**What to do**
Find the lines in the records that carry the word "next". Copy each one.

--- Provided records ---

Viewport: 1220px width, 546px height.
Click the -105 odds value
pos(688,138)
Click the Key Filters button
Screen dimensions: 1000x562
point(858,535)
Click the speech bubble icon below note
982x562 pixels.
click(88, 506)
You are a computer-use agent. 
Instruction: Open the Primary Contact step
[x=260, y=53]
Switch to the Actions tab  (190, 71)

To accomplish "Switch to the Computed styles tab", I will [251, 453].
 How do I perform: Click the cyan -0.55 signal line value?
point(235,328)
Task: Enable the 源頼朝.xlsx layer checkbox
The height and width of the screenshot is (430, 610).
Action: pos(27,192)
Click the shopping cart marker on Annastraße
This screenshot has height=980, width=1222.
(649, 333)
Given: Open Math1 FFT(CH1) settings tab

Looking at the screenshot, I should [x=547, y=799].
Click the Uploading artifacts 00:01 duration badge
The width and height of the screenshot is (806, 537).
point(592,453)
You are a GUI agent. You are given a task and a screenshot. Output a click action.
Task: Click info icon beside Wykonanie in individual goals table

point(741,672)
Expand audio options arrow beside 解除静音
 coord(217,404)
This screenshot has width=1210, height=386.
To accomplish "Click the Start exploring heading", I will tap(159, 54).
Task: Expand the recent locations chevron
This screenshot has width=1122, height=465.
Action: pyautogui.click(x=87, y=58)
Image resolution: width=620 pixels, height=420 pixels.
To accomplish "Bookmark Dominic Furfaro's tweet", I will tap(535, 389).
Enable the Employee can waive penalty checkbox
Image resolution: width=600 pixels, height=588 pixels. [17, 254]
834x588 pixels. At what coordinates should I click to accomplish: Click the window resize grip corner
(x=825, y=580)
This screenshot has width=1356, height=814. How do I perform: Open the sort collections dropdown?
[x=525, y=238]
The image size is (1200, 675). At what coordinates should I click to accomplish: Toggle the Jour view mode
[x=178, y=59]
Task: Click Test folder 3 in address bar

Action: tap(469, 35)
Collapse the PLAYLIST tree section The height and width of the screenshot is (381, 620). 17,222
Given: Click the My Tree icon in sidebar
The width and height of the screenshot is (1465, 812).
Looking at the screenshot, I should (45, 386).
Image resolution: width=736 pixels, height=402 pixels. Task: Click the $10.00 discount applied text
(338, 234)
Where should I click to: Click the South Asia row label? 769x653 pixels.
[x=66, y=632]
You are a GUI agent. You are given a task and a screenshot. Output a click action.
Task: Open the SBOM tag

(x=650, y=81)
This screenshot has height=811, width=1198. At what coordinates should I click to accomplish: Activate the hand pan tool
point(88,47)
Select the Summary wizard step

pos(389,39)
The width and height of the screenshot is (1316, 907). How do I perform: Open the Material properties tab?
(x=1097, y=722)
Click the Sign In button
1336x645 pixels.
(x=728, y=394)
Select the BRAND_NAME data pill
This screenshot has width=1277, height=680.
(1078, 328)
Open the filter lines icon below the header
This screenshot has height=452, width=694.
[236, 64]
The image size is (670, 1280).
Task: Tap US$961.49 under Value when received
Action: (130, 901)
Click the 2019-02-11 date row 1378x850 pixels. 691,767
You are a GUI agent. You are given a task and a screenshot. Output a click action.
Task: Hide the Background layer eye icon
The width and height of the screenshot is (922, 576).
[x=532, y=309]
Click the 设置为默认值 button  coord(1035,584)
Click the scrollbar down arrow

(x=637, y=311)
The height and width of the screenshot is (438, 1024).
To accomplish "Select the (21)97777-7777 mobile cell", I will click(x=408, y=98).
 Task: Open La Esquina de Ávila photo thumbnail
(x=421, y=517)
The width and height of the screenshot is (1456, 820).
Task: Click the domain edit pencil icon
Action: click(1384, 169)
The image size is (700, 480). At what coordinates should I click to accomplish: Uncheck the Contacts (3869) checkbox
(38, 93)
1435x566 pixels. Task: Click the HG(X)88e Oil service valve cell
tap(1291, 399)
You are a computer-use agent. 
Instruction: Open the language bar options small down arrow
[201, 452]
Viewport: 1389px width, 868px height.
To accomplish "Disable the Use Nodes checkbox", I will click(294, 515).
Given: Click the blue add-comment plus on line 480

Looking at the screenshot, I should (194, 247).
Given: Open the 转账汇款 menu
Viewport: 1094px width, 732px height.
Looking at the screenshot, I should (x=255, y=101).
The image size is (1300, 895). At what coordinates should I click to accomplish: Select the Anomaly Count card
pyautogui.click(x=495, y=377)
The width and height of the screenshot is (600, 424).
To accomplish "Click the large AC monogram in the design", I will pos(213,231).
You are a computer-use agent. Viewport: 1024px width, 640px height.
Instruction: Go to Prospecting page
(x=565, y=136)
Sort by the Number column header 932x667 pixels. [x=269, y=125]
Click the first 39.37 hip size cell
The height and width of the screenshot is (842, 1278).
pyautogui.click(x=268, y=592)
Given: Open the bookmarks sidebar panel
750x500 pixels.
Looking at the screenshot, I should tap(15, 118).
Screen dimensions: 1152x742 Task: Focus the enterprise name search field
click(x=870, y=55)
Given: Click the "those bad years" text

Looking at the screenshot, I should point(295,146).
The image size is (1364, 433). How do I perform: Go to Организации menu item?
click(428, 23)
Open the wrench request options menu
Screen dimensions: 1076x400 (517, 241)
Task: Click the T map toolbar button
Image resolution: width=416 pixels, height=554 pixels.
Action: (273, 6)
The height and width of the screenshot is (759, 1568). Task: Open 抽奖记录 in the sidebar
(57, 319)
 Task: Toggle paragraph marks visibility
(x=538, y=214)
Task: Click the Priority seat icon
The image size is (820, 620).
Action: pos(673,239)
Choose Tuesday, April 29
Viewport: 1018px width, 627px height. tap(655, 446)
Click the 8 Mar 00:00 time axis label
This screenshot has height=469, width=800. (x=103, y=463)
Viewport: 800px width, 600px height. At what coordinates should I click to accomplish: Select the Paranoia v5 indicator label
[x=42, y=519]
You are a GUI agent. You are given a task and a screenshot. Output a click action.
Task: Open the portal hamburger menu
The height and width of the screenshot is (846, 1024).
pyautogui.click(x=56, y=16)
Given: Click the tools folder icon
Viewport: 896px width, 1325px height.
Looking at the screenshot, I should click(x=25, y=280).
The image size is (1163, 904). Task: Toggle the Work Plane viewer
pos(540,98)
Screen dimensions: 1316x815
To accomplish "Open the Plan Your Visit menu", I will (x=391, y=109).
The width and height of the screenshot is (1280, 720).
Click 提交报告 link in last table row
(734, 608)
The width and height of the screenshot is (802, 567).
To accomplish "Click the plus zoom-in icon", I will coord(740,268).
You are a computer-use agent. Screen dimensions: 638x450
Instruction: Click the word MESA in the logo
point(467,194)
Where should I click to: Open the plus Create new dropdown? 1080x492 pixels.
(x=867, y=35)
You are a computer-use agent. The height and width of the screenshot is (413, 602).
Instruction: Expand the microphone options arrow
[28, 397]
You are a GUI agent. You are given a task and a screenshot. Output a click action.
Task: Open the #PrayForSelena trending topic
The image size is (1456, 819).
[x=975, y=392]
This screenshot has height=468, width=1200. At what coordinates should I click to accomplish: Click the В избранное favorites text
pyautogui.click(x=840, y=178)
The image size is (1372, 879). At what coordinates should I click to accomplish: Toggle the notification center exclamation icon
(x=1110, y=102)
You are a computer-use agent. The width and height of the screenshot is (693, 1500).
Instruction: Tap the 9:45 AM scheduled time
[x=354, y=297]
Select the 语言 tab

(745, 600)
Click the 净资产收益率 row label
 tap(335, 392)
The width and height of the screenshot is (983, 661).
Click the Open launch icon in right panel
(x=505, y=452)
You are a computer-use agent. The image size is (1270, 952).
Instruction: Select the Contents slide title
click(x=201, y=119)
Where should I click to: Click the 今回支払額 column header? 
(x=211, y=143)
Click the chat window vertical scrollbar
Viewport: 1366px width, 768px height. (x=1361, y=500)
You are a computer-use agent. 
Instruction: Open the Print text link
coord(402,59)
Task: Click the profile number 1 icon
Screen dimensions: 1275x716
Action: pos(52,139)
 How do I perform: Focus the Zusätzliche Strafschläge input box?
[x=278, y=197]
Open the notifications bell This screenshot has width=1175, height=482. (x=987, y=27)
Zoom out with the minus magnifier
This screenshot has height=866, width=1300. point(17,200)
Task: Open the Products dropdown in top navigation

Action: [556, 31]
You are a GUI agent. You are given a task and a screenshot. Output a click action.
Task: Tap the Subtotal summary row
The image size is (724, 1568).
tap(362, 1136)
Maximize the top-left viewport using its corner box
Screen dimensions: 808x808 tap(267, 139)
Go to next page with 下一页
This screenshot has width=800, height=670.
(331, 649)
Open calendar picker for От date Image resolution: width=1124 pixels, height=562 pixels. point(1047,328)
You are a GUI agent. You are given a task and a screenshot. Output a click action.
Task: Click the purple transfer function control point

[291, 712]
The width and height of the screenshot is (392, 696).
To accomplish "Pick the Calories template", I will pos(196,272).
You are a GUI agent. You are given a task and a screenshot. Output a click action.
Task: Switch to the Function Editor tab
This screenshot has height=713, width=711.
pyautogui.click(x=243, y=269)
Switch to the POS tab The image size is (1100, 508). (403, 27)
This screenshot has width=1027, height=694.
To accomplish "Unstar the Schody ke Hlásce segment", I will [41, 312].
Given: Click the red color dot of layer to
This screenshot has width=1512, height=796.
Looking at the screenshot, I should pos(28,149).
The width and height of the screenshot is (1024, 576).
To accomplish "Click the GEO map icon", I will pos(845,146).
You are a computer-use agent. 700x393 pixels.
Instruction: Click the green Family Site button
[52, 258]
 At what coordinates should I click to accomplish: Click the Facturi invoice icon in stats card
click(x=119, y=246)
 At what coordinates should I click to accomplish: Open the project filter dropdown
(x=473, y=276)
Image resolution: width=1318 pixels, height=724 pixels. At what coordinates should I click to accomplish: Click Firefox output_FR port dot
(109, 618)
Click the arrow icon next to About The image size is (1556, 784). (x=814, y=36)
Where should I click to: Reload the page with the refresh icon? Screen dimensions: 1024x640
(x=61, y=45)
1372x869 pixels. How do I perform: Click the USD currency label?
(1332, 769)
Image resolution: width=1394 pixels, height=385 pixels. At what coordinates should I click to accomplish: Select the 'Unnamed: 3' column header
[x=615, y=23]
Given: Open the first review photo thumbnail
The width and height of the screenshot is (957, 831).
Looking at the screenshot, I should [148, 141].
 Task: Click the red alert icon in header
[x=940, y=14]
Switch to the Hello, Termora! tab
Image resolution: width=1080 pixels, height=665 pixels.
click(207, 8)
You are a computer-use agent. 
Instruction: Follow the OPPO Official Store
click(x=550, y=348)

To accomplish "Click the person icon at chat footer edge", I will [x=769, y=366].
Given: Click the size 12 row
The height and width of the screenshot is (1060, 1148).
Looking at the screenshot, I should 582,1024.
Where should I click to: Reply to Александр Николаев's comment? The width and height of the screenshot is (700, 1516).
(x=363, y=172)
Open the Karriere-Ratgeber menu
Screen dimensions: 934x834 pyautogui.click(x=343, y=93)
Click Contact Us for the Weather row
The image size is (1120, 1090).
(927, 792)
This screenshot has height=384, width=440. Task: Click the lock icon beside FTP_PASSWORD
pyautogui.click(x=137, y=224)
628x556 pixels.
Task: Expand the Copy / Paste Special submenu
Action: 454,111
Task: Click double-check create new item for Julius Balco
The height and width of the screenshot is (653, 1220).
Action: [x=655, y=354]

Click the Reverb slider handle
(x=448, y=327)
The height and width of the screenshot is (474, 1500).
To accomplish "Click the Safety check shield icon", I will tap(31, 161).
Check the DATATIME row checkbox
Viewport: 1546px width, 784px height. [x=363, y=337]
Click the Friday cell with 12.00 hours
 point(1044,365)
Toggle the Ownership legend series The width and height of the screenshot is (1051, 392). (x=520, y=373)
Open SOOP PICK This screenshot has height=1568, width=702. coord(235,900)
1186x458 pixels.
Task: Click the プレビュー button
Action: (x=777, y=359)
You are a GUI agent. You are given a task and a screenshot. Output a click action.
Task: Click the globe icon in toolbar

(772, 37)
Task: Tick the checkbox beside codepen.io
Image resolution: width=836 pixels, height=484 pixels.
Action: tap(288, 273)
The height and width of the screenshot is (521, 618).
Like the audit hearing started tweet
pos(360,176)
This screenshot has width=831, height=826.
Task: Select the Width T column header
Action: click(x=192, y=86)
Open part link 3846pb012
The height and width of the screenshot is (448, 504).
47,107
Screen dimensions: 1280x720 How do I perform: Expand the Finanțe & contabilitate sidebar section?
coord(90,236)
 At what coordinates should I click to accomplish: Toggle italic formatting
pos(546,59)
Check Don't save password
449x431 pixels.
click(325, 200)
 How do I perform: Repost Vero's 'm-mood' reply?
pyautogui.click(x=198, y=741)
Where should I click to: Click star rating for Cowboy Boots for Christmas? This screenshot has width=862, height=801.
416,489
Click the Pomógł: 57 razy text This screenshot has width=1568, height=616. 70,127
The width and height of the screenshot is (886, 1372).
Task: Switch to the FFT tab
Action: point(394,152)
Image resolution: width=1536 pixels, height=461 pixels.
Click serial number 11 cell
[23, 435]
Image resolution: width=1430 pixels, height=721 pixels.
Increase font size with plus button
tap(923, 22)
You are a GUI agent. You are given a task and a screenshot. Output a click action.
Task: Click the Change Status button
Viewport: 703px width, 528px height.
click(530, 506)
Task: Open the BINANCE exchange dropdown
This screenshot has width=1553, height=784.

---

**Solved problem**
Go to next page with 下一页
Click the arrow icon next to About The image size is (1556, 784). (x=814, y=36)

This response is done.